REQUIRED WORK ::
Repeat the lines below without any change, starting at the line containing "Task: Select the SIMULACRA app icon" and ending at the line containing "click(338, 289)". Leave the pictures out of your answer.

MATERIAL PROVIDED ::
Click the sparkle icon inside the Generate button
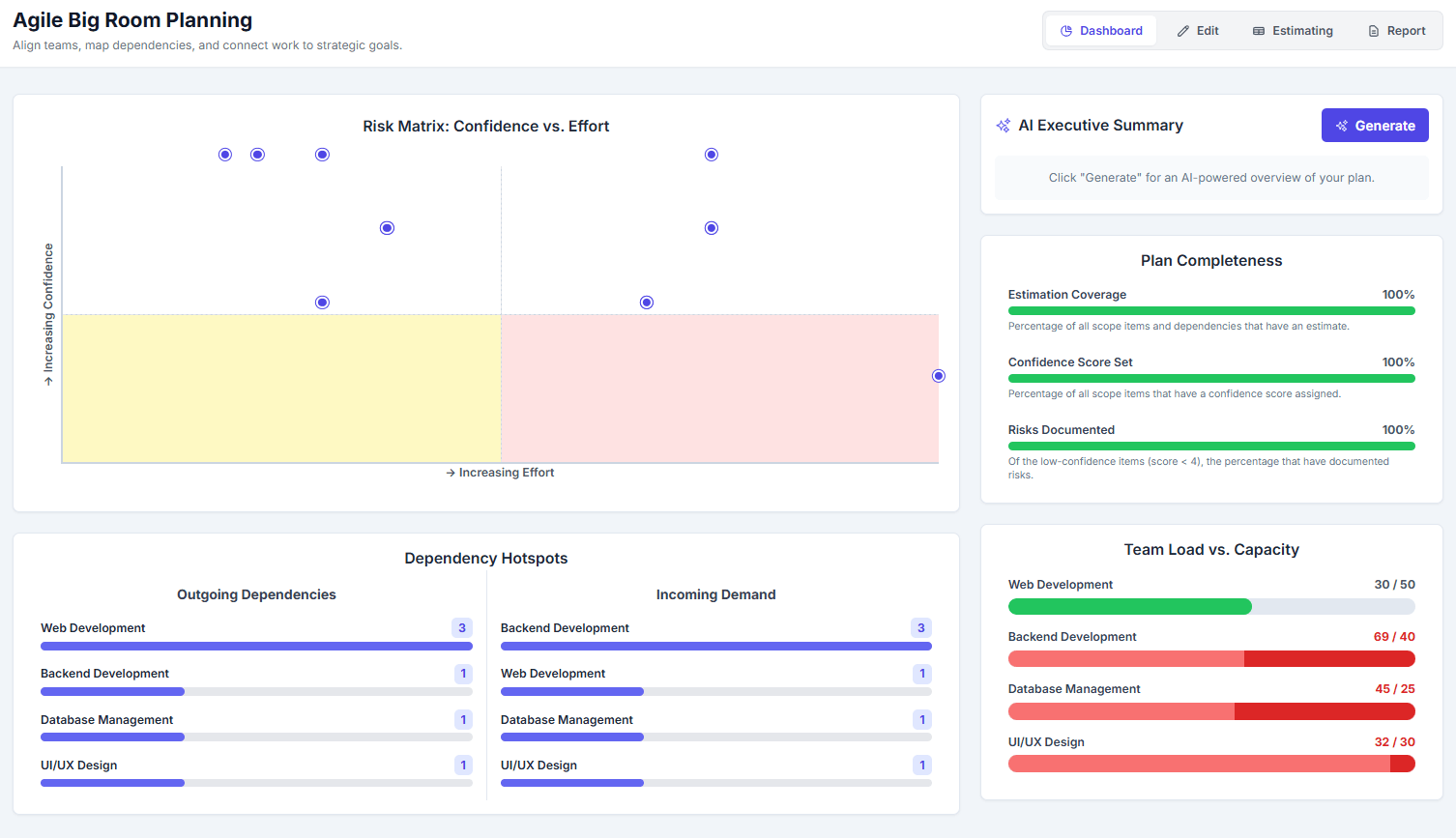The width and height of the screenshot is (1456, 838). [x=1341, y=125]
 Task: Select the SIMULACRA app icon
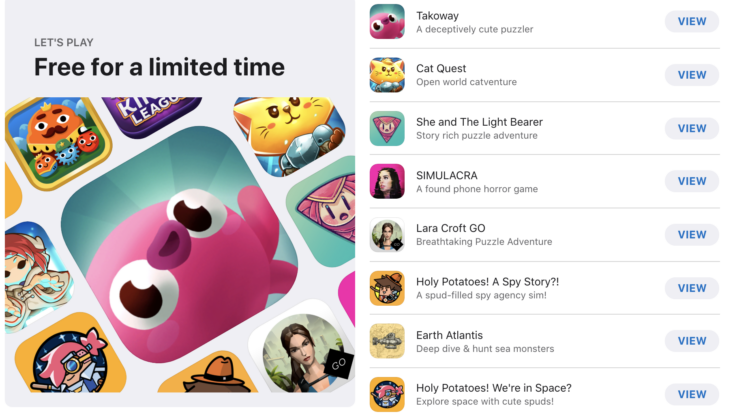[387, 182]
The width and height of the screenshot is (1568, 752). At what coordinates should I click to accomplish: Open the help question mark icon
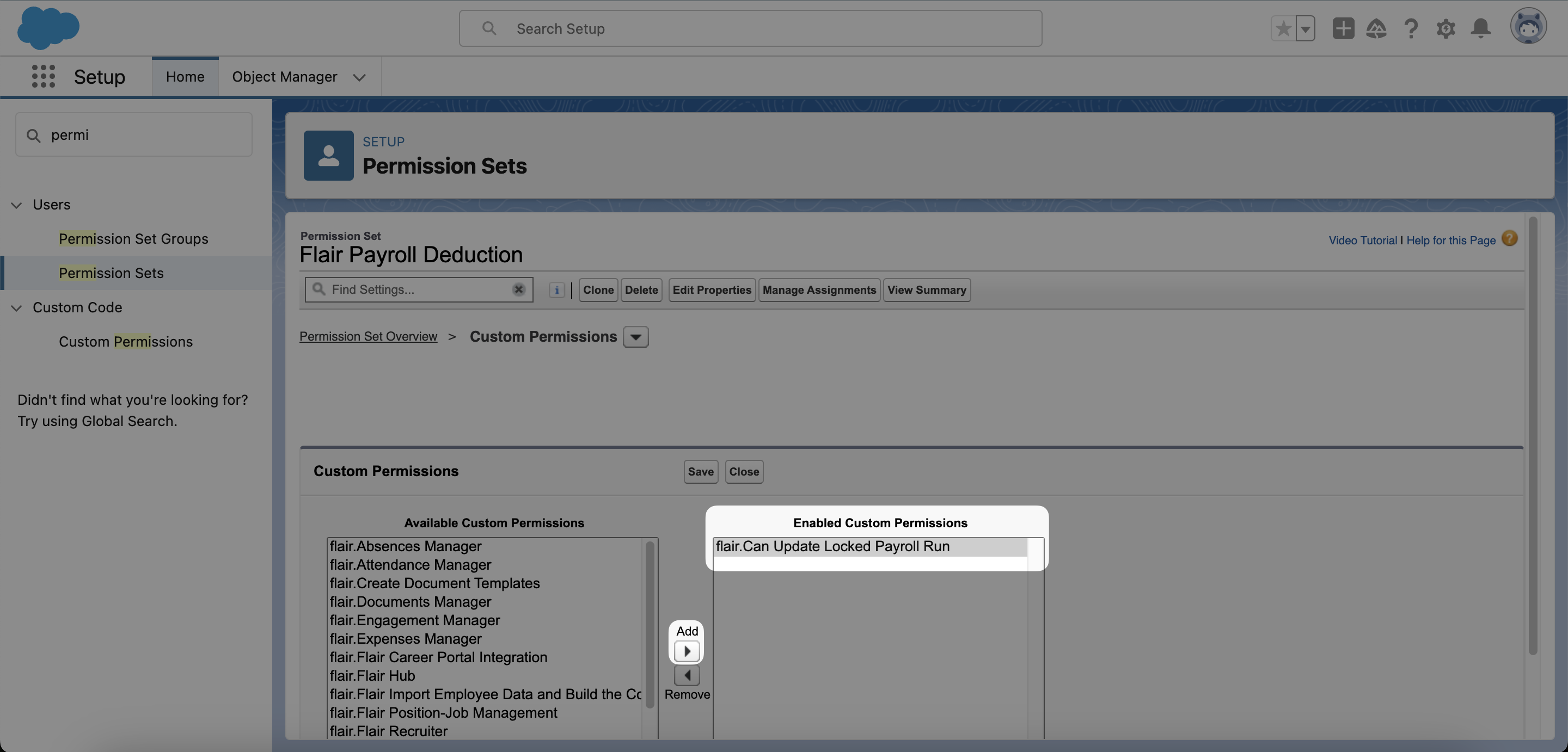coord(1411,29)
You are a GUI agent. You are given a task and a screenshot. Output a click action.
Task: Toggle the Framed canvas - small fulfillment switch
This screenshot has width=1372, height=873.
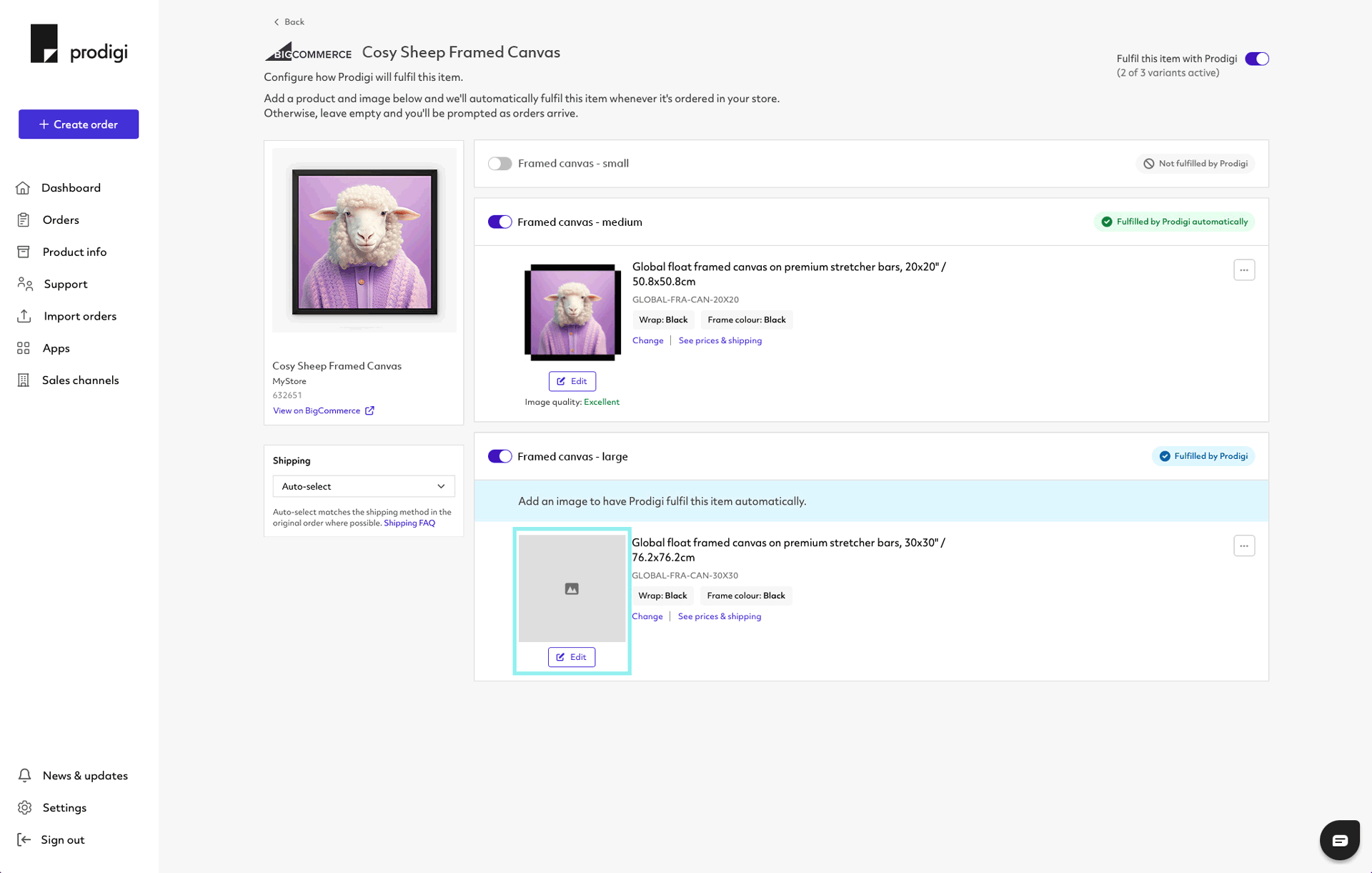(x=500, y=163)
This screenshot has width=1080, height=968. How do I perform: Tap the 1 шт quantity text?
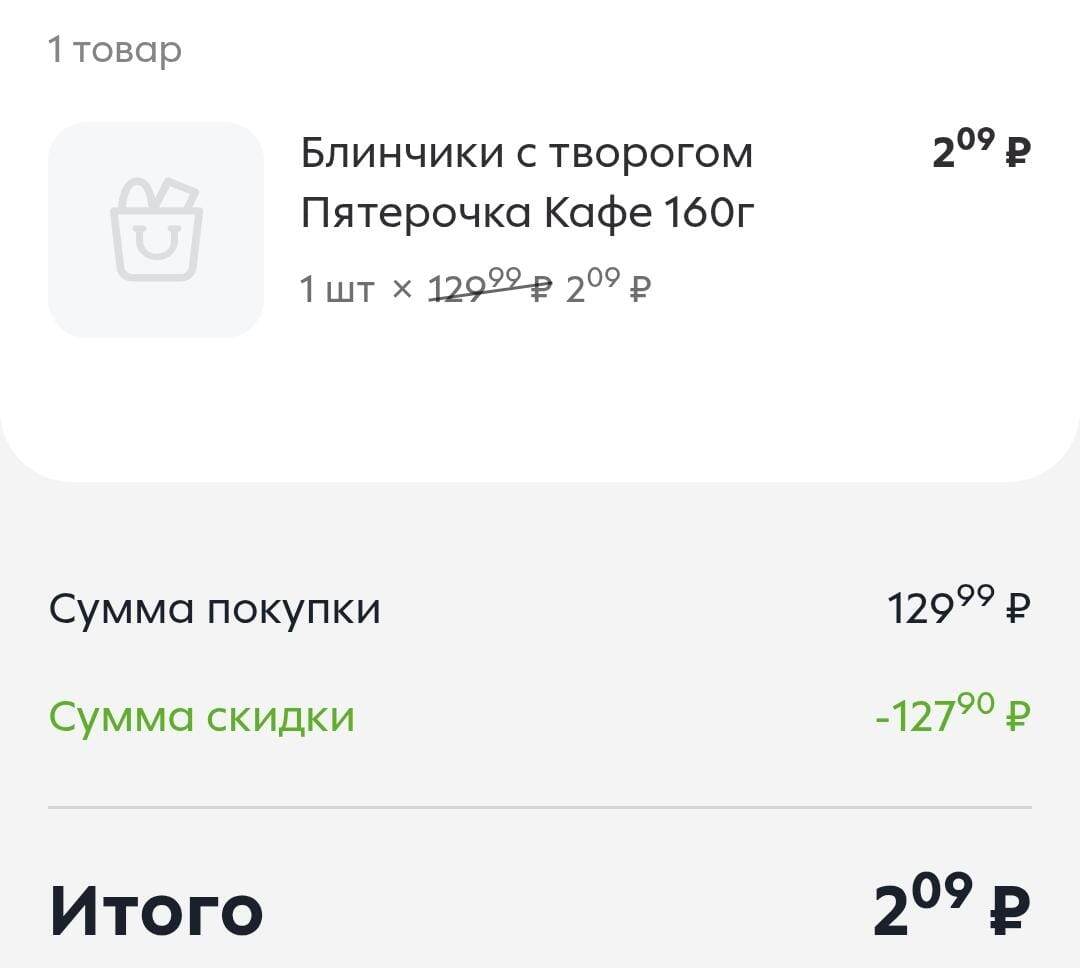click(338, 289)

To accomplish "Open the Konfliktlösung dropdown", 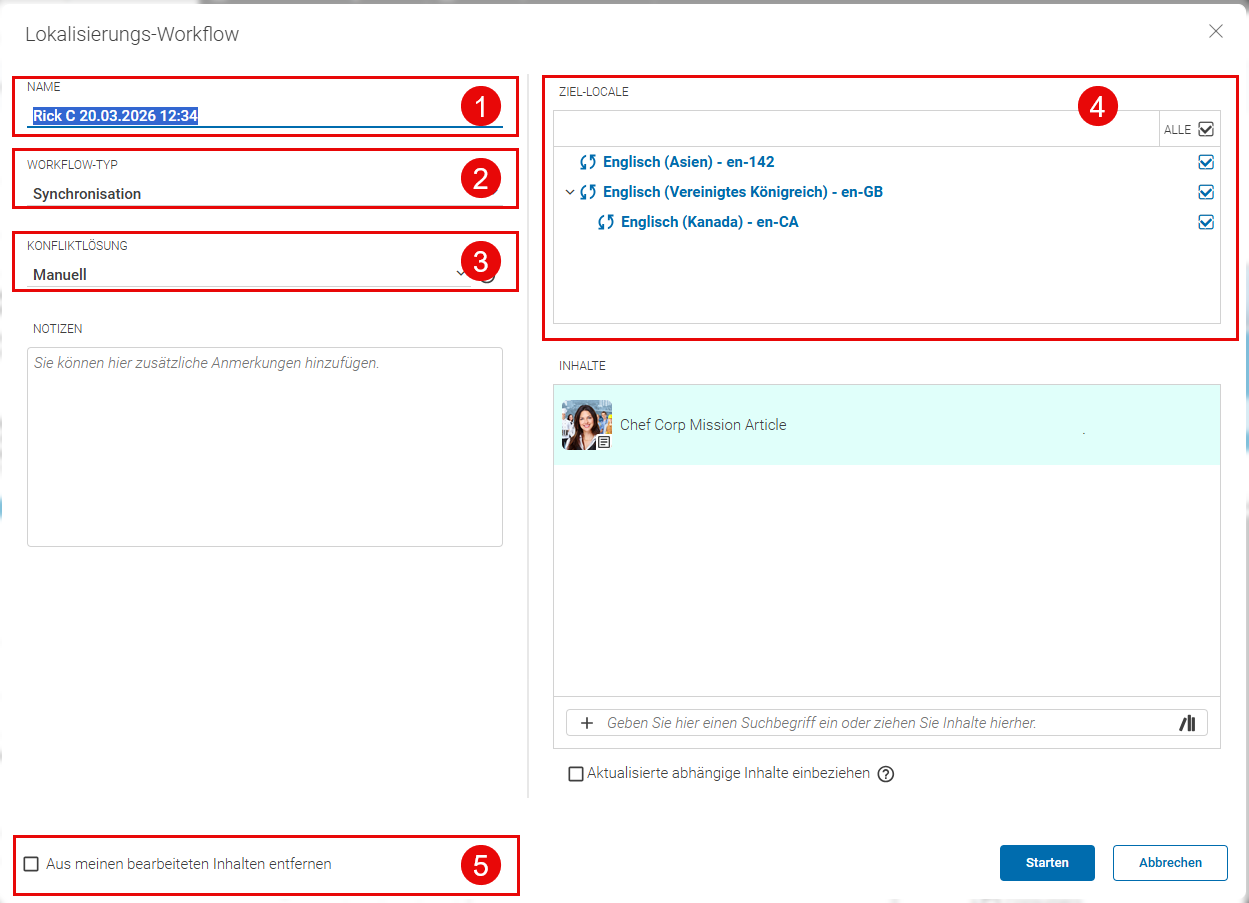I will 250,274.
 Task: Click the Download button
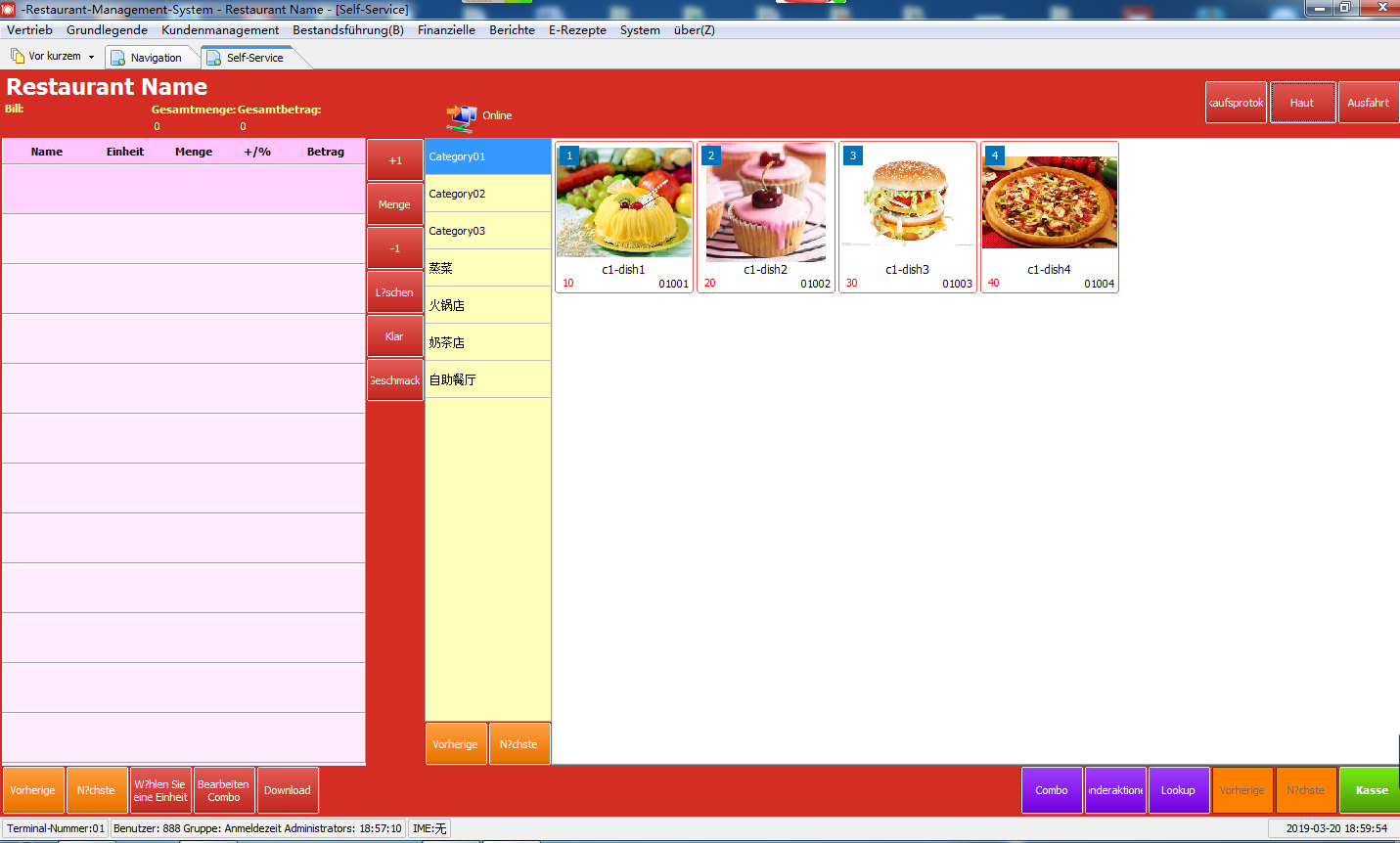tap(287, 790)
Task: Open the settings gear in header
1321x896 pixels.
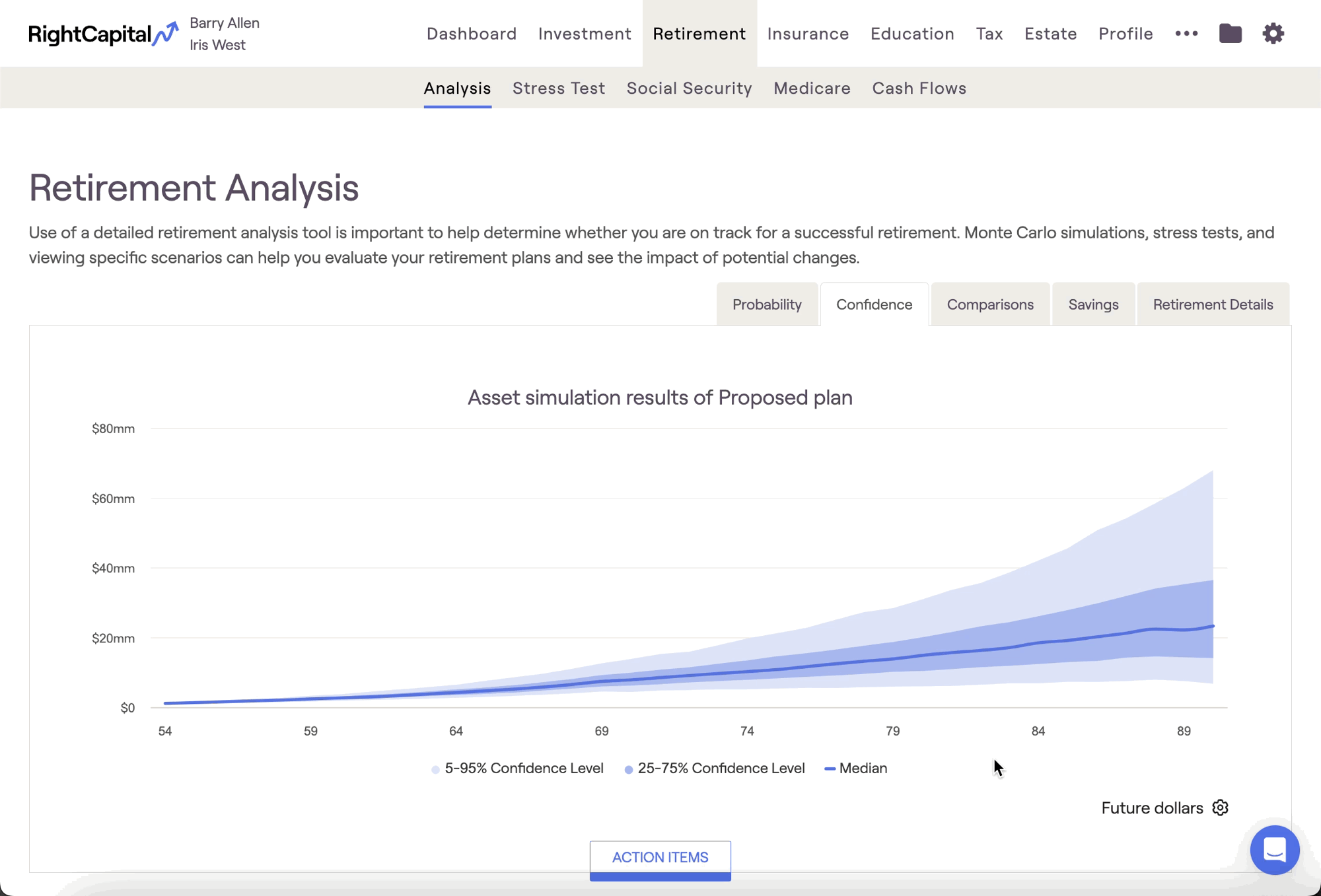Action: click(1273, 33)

FINISHED EXERCISE ::
 Task: Select the SIMULACRA app icon
[387, 182]
The width and height of the screenshot is (1568, 752). At what coordinates should I click to accomplish: Open the help question mark icon
coord(1411,29)
You are a GUI agent. You are given a task and a screenshot. Output a click action.
Task: Toggle the Framed canvas - small fulfillment switch
This screenshot has width=1372, height=873.
(x=500, y=163)
This screenshot has width=1080, height=968. How do I perform: Tap the 1 шт quantity text?
click(338, 289)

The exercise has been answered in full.